The Leader
Scallion

[SATIRE] Abigail Jacobson, news editor, cancels news

ABIGAIL JACOBSON

Not News Editor anymore

Graphic by ABBIE MILLER | Editor-in-Chief
Graphic made using canva.com.

An unfortunate but downright truthful statement from the news editor herself, me, Abigail Jacobson, gives word on the future of news:

It’s done, guys. News is cancelled. I can’t keep writing anymore. I can’t keep hearing the news and thinking, “My goodness, I need to write this.” No, Abby, you don’t. Give yourself a break.

Why is news cancelled? WELL, BECAUSE I SAID SO.

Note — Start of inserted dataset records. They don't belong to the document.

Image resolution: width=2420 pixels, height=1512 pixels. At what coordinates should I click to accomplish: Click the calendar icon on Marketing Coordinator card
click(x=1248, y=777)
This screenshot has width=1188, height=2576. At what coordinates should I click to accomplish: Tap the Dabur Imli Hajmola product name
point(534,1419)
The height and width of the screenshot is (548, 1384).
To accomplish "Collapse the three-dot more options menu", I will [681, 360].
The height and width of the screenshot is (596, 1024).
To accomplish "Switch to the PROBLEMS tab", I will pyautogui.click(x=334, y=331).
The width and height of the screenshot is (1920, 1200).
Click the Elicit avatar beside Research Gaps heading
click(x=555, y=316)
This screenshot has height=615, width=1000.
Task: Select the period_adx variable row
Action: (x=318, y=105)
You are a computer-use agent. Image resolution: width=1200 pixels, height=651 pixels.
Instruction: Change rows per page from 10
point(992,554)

I am sick and tired of going into our next issue and thinking, “Ah, yes, barely any news. I can relax in my comfy bed with my new book that’s probably gonna make me cry.” I dream of lying in my bed, happy for once and thinking of taking a long, well-rested nap in my sanctuary, which is made up of two twin beds strapped together by a piece of rope. 

Ah, the college experience. Crying because of the book I’m reading or something funny happening to me in a video game.

Jokes on me; neither the book nor the video game will make me cry. Instead, NEW THINGS WILL HAPPEN AND I’LL BE CRYING WHILE WRITING THEM.

I’m serious. Give me a break. I’m overworked, I’m underpaid (I’m not paid at all).

From Trump being the biggest piece of dog shit to minors being cut because we obviously have no idea what the fuck we are doing to the state of FredFest being cancelled — Why do y’all hate us? WHY DO YOU HAVE TO DO THIS, AND THEN I HAVE TO WRITE IT AND HATE MYSELF EVEN MORE?

Of course, I don’t have to write anything. I could just lie in my bed and doomscroll till the end of time, sending funny TikToks to my boyfriend and playing R.E.P.O. for days straight. I could do that. I WANT TO DO THAT!

Instead, I spend my days writing for hours to provide content for your poor souls. I know you don’t want to hear it, but, believe me, I don’t even want to write it.

Which is why news is cancelled for the rest of the semester. Yeah, that’s right, I can do that and nobody can say anything about it. No one can stop me. And to be real, who’s going to do a better job than me?

There will be no more news on President Orange Peel or on the nine minors that were cut after SUNY Fredonia’s administration promised they wouldn’t be touched. No more news on water boils because it’s the same thing each time: Fredonia hates Dunkirk and hates spending money on fixing the water, instead focusing on removing FredFest. News flash: They want it hosted by SUNY Fredonia.

…Dammit. I guess even with all this news on the cancellation of news at The Leader, I still somewhat provide news to the audience.

You can try to take the news out of the news editor, but you’ll never be able to. It’s in my blood. It’s my true love.

But not anymore. Take it. SOMEONE TAKE IT, PLEASE. You’ll never do a better job than me, of course, but you can try. 

But in all seriousness, I’m done. No more news. No more updated news on FredFest or the minors. No more police blotters. Nothing. News in The Leader will be empty. Good luck finding your information somewhere else because I will be in my bed, doom-scrolling to the end of time.